= Russian Serf Theatre =

Russian Serf Theatre refers to theatrical productions performed by serfs for their owners.

Russian serf theaters dates back from the early to mid eighteenth century when the nobility began organizing their serfs to put on shows for each other. In 1795 the Russian population was 37 million, of whom the vast majority were serfs, owned by a mere 360,000 male nobles. The average aristocrat owned just 60 serfs and only 11 per cent owned more than 1000 .

In the late eighteenth century it became popular to employ serfs to mount productions of operas, ballets or plays. More than 2,000 of these slave-artists performed in more than 170 noble theaters and were bought and sold wholesale while at the same time becoming stars. For example, Prince Potemkin bought the whole serf orchestra of Count Kirill Razumovski for 40,000 rubles. As the popularity of drama grew in Russia, competition developed between the nobles as to who could host the most impressive performances.
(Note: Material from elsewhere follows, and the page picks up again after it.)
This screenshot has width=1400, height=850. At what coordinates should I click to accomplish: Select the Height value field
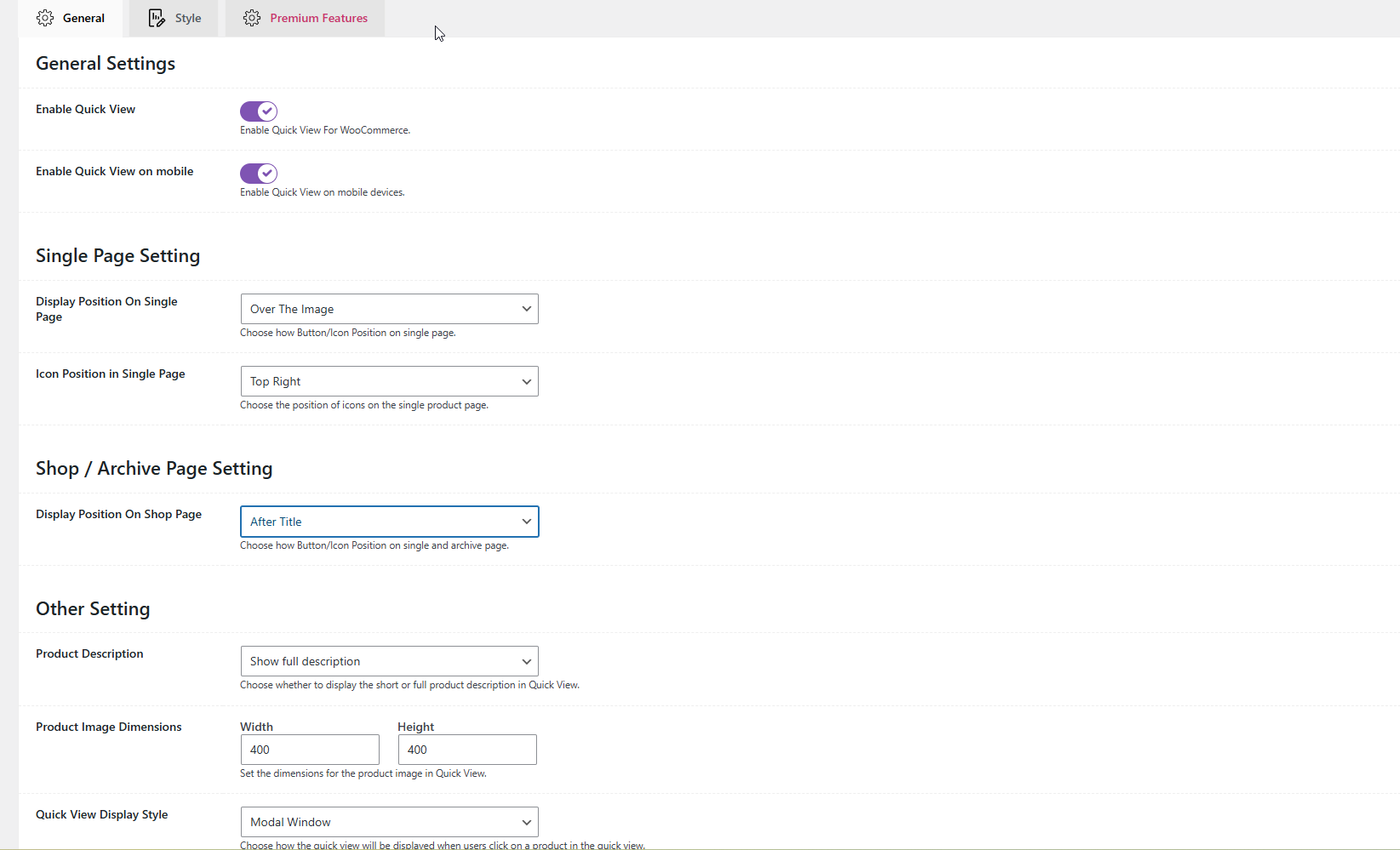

While the majority of nobles owned less than a thousand serfs, the wealthiest individuals owned many more. Nicholai Sheremetev, for instance, owned 210,000 serfs. His son, Peter Sheremetev, was fascinated by the theater and invested in his company. Upon gaining control of the estate, Peter Sheremetev built a theatre company widely recognized during Russia's golden age of nobility. Sheremetev fell in love with his star singer and actress whose stage name was “Pearl.” In 1801 Count Nicholas Sheremetev, aged 50 and the richest man in Russia, secretly married 32-year-old Praskovia Kovalyova in a ceremony that shocked the Tsar and all of the nation's aristocrats. Sheremetev's love for theatre was exhibited by his long-term relationship with Kovalyova as well as the high professional quality of his theatre. By the early nineteenth century, there 170 serf theatres varying greatly in size and quality.

Serf theatre companies provided the basis of public theatres in several Russian towns.